Di tengah hembusan angin musim gugur dan dedaunan yang rontok di kanan-kiri jalan yang ia lalui, wanita itu berjalan dengan anggun sambil terus menekuri smartphone dalam genggamannya. Ia memperhatikan berita mancanegara yang belakangan ini menjadi bahan pembicaraan pada lama media sosialnya sambil tersenyum dan mendesah perlahan. Kemudian ia berjalan kembali setelah menyimpan gawainya ke dalam tas bulu di lengan kanannya. Wanita itu terus berjalan sambil tersenyum dan menikmati sejumlah pria yang diam-diam terus menatapnya dari kejauhan. Lonceng pintu sebuah kafe berdenting ketika ia mendorong pintunya untuk masuk. Ia memesan salah satu minuman dan mendudukkan diri pada sisi kursi yang berdekatan dengan kaca jendela sehingga ia dapat melihat pemandangan luar dari tempat duduknya. Ia mengeluarkan gawai dan earphone wireless miliknya lalu menonton berita dari belahan bumi lain yang terus menjadi bahan perbincangan belakangan ini. “Kasus penyalahgunaan kekuasaan yang dilakukan oleh salah satu dewan direksi kantor perbankan ternama, Indra Jaka Semburat, masih belum menemukan titik terang. Penggelapan dana proyek senilai lebih dari satu trilliun menjadi tanda tanya besar…” Ia menghentikan siaran itu dan memutar berita lain dari portal berita yang berbeda. “… dra Jaka Semburat, juga memberikan kesaksian mengejutkan tentang adanya perselingkuhan dan KDRT yang kerap dialami selama menjalani bahtera rumah tangga bersama direktur muda tersebut…”
Ia beralih lagi dan memutar berita lainnya. Kali ini ia membuka konten media sosial yang biasa membuat gosip.

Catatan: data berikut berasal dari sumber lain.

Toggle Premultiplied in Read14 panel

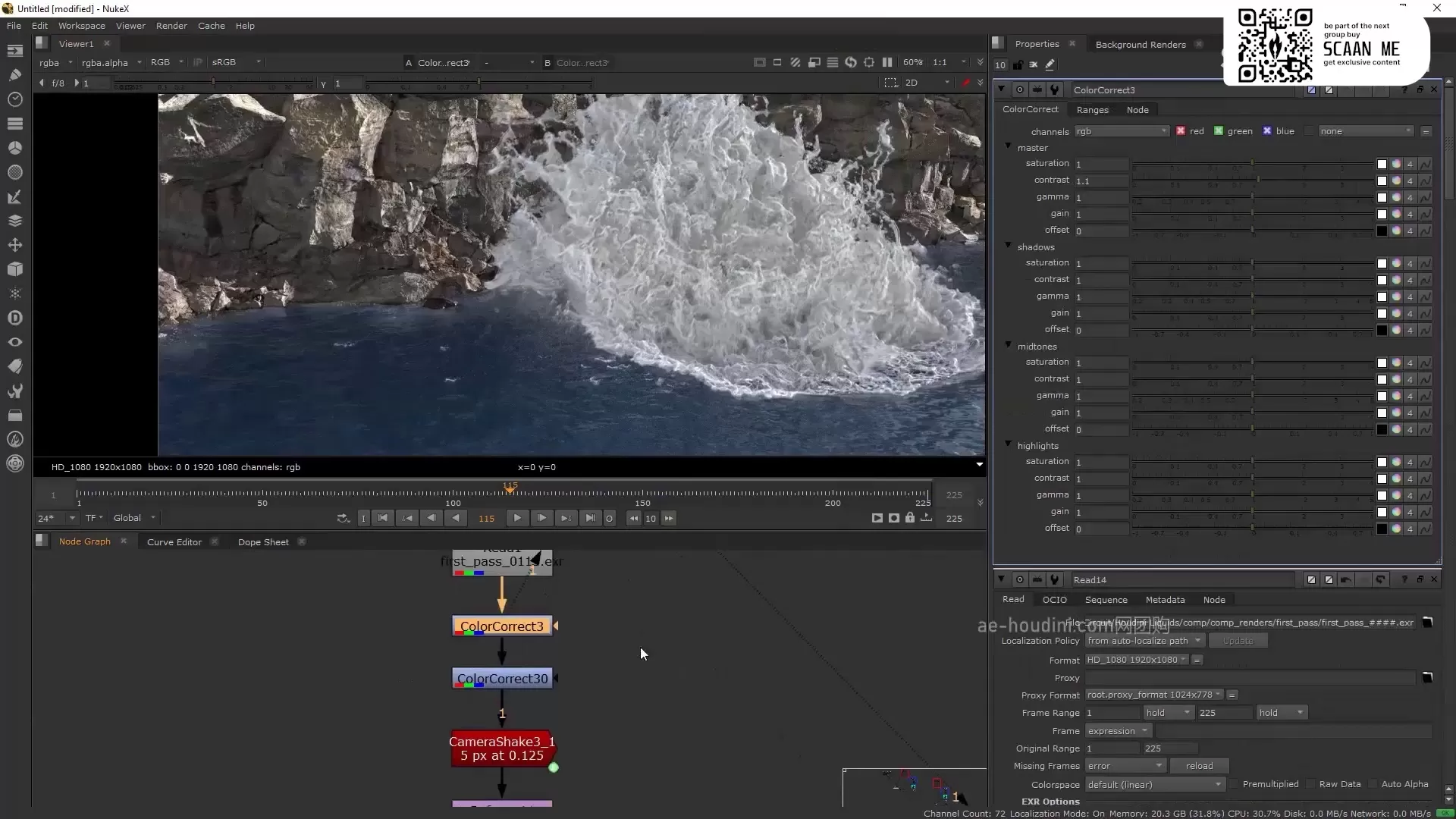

“.. supermodel top dunia ini juga jadi salah satu deretan selebritis yang menurut gua punya hubungan sama kasus gede yang lagi naik daun nih, guys. Data ini gua stalk dari artikel berita lama, postingan Instagram, dan sumber-sumber lain ya guys. Gua belum tau mereka ada hubungan apa, tapi …” Ujung matanya yang jeli menangkap gerak salah satu pelayan menuju ke arah mejanya dengan minuman yang ia pesan. Ia menjeda video itu sebentar dan mengucapkan terima kasih singkat pada pelayan. Kembali ia beralih menatap layar gawai miliknya dan membaca kolom komentar. “Ujung2nya pasti ada hubungan ama pelakor wkwk” “Tapi, imo kalo Selena tuh rada ngga make a sense sih. Dia kan supermodel top wkwk” “Semind banget, kak. Apalagi image Selena tuh girlcrush banget huhu. Sumpah sakit ati w kalo benerr” Wanita itu tertawa kecil dan meletakkan gawainya sejenak. Ia menyeruput minuman yang ia pesan perlahan dan memerhatikan jalanan ramai di luar jendela. Beberapa lama kemudian, gawai miliknya bergetar halus. Ia melihat sekilas dan menggeser perlahan layarnya. “Bagaimana kabarmu, Saudariku?” tanya wanita itu dengan nada bersahabat dan halus. “Oh, aku baik-baik saja. Aku? Aku masih berada di tempat terakhir kita bertemu.” wanita itu menjawab suara dari seberang. Tiba-tiba wanita itu tertawa renyah, “Kapan terakhir kali aku ke sana ya? Oh, kurasa ketika kita bertujuh ada di danau itu. Entahlah, mungkin aku trauma ke sana karena di situlah misiku gagal dan misimu sukses luar biasa.” “Ah, aku sudah melihatnya berkali-kali hari ini. Kau tau, tabloid kafe, siaran berita, dan media sosial hanya membahas itu berulang-ulang. Kau dibicarakan oleh jutaan orang di dunia!” kata wanita itu sambil tertawa. Wanita itu terdiam beberapa lama sambil mengangguk-angguk paham. “Tentu. Aku akan menghubungi koneksiku untuk membersihkan namamu. Semestinya kau lebih berhati-hati, Saudariku.” “Tapi sebenarnya sayang sekali jika ini dibersihkan. Kau tidak lagi diingat hingga ratusan tahun seperti sebelumnya. Yah, setidaknya saat ini pun kau telah menjadi isu paling menghebohkan masyarakat seluruh dunia.” Wanita itu terbahak-bahak. Ia memandang kembali layar gawai yang masih menampilkan berita dan melanjutkan kata-katanya sambil tersenyum dan berdeham perlahan. “Ngomong-ngomong, membaca berita ini membuatku takjub denganmu. Rasanya aku seperti membaca kembali dongeng Jaka Tarub dan Tujuh Bidadari versi terbaru. Bahkan, nama tokoh-tokohnya sama persis, Nawangwulan!”